How Catholic colleges go about meeting the Vatican's challenge to express the faith more explicitly "could have a serious impact on all of American higher education," writes University Professor Alan Wolfe in the Chronicle of Higher Education on February 26. "We would all do well to pay attention." Wolfe praises Catholic colleges and universities, which "have kept alive a classically based, intellectually rigorous commitment to general education in the face of one educational fad after another. Secular universities need to have that model before them as they wrestle with the question of what they should be doing." However, Wolfe writes, "We all would suffer if Catholic universities were to forsake the opportunity to promote pluralism, for secular institutions have much to learn from the current soul-searching among religious institutions."
"Everyone is sick of scandals today. Wait until next Tuesday," says Tobe Berkovitz, COM associate professor of communications and analyst of the current political and entertainment scene, in a February 13 Boston Herald story. "All it will take is the next girl in a beret, and all of a sudden the media and the public will forget how sick they were of all this," he adds. "It's almost an insatiable appetite. You fill up, and all of a sudden you're hungry two days later."
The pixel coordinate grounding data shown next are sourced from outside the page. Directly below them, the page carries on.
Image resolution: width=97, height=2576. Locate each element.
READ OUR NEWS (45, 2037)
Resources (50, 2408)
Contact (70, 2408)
Like a fun house mirror image of his prophecy, a freshly coifed Monica Lewinsky has begun to get on with her celebrity life. "I think a lot of people want to see her out of the context of giving a deposition or running to and from an automobile somewhere," says Jim Thistle, COM professor of journalism and director of the broadcast journalism program. He was interviewed on WCVB-TV March 2, on the eve of Lewinsky's interview with Barbara Walters on ABC's 20/20.
School of Social Work Associate Professor Candace Saunders offers a different take on recent controversy surrounding the seizure of abused or neglected children by the state Department of Social Services. "While removing children may protect them from abuse," she writes in the February 14 Boston Globe, "it also pulls them from all the familiar relationships, places, and objects they depend on for comfort and for trying to maintain a stable sense of self. They can develop psychological scars and destructive behaviors that are separate from -- and in addition to -- those connected with any previous abuse." She suggests "preventive and supportive programs for overwhelmed families" as an alternative.
The reputed health benefits of the Mediterranean Diet are attractive, but some people think that the Mediterranean menu is limited. Joan Salge-Blake, SAR adjunct clinical assistant professor of health sciences, dashes a teaspoon of skeptical castor oil into the sauce of such complacency in the March 1 issue of U.S. News and World Report. "I'm not so sure there's one typical Mediterranean diet," she says, alluding to the variation in the cuisine ranging from abondanza to the most parsimonious nouvelle cuisine.
"In the News" is compiled by Alexander Crouch in the Office of Public Relations.